• Your objective:
One number is the whole answer: how many lines of the records include "will".

BEGIN Information supplied

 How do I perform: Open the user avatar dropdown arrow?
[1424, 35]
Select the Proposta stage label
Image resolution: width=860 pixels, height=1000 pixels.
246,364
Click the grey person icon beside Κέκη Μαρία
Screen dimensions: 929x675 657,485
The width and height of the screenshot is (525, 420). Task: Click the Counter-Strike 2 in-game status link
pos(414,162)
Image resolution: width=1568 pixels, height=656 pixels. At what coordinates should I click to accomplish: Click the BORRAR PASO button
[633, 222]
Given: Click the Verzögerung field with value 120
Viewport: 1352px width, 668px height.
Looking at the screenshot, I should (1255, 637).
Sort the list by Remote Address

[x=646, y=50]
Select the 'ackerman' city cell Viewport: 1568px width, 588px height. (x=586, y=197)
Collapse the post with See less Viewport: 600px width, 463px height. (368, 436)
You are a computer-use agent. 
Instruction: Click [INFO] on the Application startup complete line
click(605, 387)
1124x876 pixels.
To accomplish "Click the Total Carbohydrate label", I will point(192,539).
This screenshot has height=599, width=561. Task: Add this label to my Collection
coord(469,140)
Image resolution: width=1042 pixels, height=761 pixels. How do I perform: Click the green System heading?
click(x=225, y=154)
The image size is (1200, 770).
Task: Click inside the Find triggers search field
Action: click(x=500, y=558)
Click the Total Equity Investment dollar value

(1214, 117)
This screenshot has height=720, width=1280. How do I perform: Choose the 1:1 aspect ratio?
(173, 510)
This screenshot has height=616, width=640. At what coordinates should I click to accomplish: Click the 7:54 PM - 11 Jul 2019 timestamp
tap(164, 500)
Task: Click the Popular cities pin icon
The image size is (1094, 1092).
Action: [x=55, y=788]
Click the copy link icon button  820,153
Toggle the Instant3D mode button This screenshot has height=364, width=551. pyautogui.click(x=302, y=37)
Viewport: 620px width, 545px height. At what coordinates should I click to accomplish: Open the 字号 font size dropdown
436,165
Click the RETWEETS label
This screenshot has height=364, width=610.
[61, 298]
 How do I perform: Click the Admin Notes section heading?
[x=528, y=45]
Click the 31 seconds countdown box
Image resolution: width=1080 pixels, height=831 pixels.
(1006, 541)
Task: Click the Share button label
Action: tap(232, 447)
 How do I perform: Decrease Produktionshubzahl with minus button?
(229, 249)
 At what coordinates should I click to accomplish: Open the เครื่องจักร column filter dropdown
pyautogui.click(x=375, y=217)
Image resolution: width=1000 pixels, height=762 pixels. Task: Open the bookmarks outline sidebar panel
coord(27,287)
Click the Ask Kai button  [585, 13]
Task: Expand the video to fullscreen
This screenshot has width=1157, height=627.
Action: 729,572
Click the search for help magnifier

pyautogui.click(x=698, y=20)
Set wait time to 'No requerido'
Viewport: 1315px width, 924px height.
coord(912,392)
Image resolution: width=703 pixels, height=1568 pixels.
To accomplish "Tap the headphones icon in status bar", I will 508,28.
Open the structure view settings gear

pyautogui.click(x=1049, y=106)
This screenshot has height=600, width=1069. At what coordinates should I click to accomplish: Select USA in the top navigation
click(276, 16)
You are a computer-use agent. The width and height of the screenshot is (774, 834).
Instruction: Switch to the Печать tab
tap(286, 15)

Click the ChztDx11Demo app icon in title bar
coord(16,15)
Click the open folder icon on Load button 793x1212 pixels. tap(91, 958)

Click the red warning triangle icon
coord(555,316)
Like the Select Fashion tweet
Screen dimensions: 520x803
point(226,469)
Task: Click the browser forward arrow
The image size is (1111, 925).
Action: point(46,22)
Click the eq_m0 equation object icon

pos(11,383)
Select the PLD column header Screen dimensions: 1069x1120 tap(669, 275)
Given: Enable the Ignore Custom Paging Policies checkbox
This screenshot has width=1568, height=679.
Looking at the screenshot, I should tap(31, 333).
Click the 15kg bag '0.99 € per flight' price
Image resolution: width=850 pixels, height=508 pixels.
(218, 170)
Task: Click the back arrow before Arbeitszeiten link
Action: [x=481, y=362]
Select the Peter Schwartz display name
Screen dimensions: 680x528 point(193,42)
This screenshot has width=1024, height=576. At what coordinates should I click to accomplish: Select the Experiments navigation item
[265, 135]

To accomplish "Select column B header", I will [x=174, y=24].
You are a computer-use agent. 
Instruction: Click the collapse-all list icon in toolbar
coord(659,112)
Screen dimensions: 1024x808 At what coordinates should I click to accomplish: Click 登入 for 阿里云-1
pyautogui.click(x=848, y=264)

END Information supplied

• Response:
3